Batting Average vs. Swinging Strike Percentage

There is a noticeable negative relationship between swinging strike rate and batting average. (Data: Fangraphs)

This relationship is admittedly weaker than the one above, but a relationship it still is. The final metric we’ll look at is contact percentage–the proportion of all swings a hitter makes in which contact is made. It might be the best peripheral measure of a hitter’s contact ability for, well, obvious reasons. Its relationship with batting average is as follows:

Batting Average vs. Contact Percentage

There is a clear positive relationship between contact rate and batting average for qualified hitters. (Data: Fangraphs)

It is not surprising that the percentage of swings in which contact is made is positively correlated with batting average. On a fundamental level, this is exactly what any baseball fan would expect–yet it’s also the single strongest piece of evidence towards my original hypothesis. As shown above, batting average is correlated only to the contact leg of the hitting triangle–at least for qualified hitters in the Statcast era. Of course, we’ve only looked at graphs and trendlines thus far. However, with the sample size and R^2 values known, we can reverse engineer the p-values for each graph–a.k.a. the probability that a given relationship occurs by chance alone.

Relationship Between Each Metric and Batting Average (using sample above)
MetricCategoryR^2p-value
Barrel%Power0.00802.86e-3
AvgEVPower0.00812.69e-3
HardHit%Power0.00241.03e-1
O-Swing%Discipline0.00581.11e-2
Z-Swing%Discipline0.00231.10e-1
K%Contact**0.2128<1e-5
SwStr%Contact0.0765<1e-5
Contact%Contact0.1324<1e-5

Interestingly, most of these p-values are statistically significant down to the 0.01 level. That being said, the statistically significant results do not mean much in the case of barrel percentage, average exit velocity, and O-Swing% when a) the p-values still dwarf those of the three contact stats and b) the linear trends in question all fail the eye test.
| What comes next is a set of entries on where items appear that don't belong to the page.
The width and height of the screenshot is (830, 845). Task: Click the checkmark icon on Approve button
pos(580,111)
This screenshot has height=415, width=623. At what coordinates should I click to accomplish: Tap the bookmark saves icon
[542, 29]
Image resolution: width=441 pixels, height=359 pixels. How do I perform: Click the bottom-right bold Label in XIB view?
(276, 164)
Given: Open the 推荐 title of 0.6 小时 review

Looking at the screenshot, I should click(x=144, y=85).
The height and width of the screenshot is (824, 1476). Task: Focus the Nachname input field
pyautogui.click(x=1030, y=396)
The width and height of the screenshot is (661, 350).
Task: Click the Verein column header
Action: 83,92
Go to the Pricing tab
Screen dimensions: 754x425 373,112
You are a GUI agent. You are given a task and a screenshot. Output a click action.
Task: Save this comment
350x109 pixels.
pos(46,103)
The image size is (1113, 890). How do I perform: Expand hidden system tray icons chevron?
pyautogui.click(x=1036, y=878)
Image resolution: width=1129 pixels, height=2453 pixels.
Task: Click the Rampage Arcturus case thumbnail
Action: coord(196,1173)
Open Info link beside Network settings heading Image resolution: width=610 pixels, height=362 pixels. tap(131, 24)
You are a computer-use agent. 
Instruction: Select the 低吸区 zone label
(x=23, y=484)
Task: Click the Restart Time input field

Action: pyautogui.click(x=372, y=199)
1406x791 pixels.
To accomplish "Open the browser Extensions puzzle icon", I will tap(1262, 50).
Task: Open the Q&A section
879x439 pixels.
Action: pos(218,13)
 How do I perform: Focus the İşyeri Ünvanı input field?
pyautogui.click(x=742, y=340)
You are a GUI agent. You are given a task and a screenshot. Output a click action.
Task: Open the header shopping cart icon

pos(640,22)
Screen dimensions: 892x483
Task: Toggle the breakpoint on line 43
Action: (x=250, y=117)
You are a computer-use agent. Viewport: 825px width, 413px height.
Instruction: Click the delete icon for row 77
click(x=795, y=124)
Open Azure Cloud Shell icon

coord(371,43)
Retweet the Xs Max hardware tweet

Also, using p-values can be a problem when the sample size is as high as it is in this sample–the more datapoints you have, the lower the threshold is for statistical significance in a linear relationship.

Even I was surprised to see just how well batting average correlated with measures of contact for hitters. This result should serve as a pretty clear indicator that batting average can be used as a proxy metric for a batter’s contact ability, and in a surprisingly holistic way. Of course, in today’s league we have a number of more advanced metrics readily available that can be used for this exact purpose. Statcast’s xBA, for instance, is a good example of this–in fact, it’s probably better at measuring the contact ability of a hitter than actual batting average because it attempts to correct for the inherent luck in what results in a hit. But as a Statcast metric, xBA has only been available since 2015–meaning it has only been around for about 5 percent of Major League Baseball’s existence***. And as stated earlier, plate discipline metrics like O-Swing%, Z-Swing%, and Contact% have only been around since 2002, which is not much better.

This is a harsh reality we sabermetrics nerds must face. Yes, baseball has easily the most advanced analytics and metrics out of any professional sport in existence, and the stats around today are the best and most accurate baseball stats that have ever been invented. But so many of those metrics have only been available for a couple decades at most. There’s no way to calculate the xBA, swinging strike rate, or contact rate for a player 100 years ago, and there never will be. We will never be able to evaluate that same player’s contact ability in the same ways we would for a player today. But we will have that player’s batting average–and that’s a pretty darn good start.


* And by “I like to call it,” I mean “I just made up right now.” Regardless, I am definitely not the first person to come up with this idea. But regardless, I am pretty proud of this name.

** Strikeout percentage is a less straightforward case than I implied since it also works as a measure of plate discipline. That being said, if I treated it as such, it would be the only discipline metric used to at all correlate with batting average.

*** If you choose 1876 (when the National League was founded) as the founding date for Major League Baseball.